The term means likening certain characteristics of things in nature, including plants and animals, to human virtues. When extended to the domain of literary appreciation, it generally involves likening desirable objects to a noble personality. To perceive a natural phenomenon as a reflection or symbol of human characteristics is typical of the Confucian School, which takes aesthetic quality as a moral standard for people as well as literature and arts. Likening humans to nature implies that appreciation of nature is actually appreciation of humanity itself, particularly its moral character. It later became a technique employed in rhetoric and poetry.

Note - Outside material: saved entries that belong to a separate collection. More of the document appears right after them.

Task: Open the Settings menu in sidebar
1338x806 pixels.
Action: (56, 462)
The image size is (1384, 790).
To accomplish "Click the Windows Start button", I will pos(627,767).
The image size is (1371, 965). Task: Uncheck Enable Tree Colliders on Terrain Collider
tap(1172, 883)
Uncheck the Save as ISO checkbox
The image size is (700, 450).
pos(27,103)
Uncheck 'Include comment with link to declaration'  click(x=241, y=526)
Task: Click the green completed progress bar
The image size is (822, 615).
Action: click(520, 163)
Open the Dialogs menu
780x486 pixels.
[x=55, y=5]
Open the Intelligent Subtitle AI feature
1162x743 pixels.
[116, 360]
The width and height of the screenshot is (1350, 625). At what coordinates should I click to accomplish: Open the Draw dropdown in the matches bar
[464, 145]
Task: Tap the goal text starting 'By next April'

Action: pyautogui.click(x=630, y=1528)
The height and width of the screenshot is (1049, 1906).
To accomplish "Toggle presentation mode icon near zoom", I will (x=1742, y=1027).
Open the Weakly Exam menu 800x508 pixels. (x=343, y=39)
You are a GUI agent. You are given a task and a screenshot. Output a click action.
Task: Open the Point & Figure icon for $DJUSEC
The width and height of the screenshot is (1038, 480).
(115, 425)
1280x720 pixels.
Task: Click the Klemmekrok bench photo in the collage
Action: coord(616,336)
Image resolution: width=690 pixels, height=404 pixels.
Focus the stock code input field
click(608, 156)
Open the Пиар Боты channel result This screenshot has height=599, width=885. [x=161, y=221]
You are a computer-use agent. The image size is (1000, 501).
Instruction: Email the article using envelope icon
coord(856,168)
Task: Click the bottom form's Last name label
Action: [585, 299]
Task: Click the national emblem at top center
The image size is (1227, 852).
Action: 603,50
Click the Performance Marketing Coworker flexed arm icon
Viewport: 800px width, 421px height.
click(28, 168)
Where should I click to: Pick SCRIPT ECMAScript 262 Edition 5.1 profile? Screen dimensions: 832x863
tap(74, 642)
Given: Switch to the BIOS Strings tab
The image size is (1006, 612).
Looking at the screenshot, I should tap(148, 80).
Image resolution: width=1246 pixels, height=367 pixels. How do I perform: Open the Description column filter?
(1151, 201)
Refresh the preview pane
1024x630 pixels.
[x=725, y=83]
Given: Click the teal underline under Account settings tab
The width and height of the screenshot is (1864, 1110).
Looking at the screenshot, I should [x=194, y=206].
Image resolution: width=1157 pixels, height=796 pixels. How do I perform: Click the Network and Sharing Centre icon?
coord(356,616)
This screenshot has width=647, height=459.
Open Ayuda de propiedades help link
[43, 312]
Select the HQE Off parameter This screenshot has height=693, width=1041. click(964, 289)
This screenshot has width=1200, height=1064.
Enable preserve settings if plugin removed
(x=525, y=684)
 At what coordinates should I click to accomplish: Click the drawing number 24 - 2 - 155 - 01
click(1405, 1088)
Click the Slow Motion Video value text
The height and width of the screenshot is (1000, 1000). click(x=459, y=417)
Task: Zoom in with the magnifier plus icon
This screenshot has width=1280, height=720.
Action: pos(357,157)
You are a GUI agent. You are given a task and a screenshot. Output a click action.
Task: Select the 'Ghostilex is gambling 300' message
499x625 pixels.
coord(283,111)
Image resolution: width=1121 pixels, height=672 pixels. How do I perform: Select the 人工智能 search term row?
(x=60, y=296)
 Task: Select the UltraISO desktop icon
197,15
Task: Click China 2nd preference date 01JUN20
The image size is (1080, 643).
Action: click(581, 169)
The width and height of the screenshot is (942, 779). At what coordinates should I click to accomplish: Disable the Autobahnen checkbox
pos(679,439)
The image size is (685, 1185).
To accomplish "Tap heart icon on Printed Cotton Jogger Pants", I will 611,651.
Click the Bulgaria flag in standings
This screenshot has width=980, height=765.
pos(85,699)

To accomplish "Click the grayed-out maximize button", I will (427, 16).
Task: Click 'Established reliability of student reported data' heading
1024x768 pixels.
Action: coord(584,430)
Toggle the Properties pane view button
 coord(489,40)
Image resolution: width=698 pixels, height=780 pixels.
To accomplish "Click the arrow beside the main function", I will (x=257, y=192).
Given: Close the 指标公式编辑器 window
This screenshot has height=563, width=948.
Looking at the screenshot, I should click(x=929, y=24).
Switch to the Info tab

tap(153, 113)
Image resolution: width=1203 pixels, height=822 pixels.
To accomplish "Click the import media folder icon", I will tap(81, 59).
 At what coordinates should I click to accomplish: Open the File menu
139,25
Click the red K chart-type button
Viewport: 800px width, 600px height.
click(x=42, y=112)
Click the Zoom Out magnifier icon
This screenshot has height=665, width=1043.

- 昔者君子比德于玉焉，温润而泽，仁也。 （《礼记·聘义》） （从前，君子的道德人格可以和美玉相比，温润而有光泽，体现出的就是仁。）
In the past, the moral integrity of a man of virtue was likened to fine jade, which is smooth, mellow, and lustrous, an exact embodiment of benevolence. (The Book of Rites)
- 及三闾《橘颂》，情采芬芳，比类寓意，乃覃及细物矣。 （刘勰《文心雕龙·颂赞》） （到了屈原创作《橘颂》，情感和文采都很出色，用橘来类比并寄托某些寓意，于是延伸到对细小事物的描绘了。）
By the time Qu Yuan wrote “Ode to the Orange”, both his sentiment and literary style had become highly refined. He used orange to draw analogy and convey a certain message before preceding to describe details. (Liu Xie: The Literary Mind and the Carving of Dragons)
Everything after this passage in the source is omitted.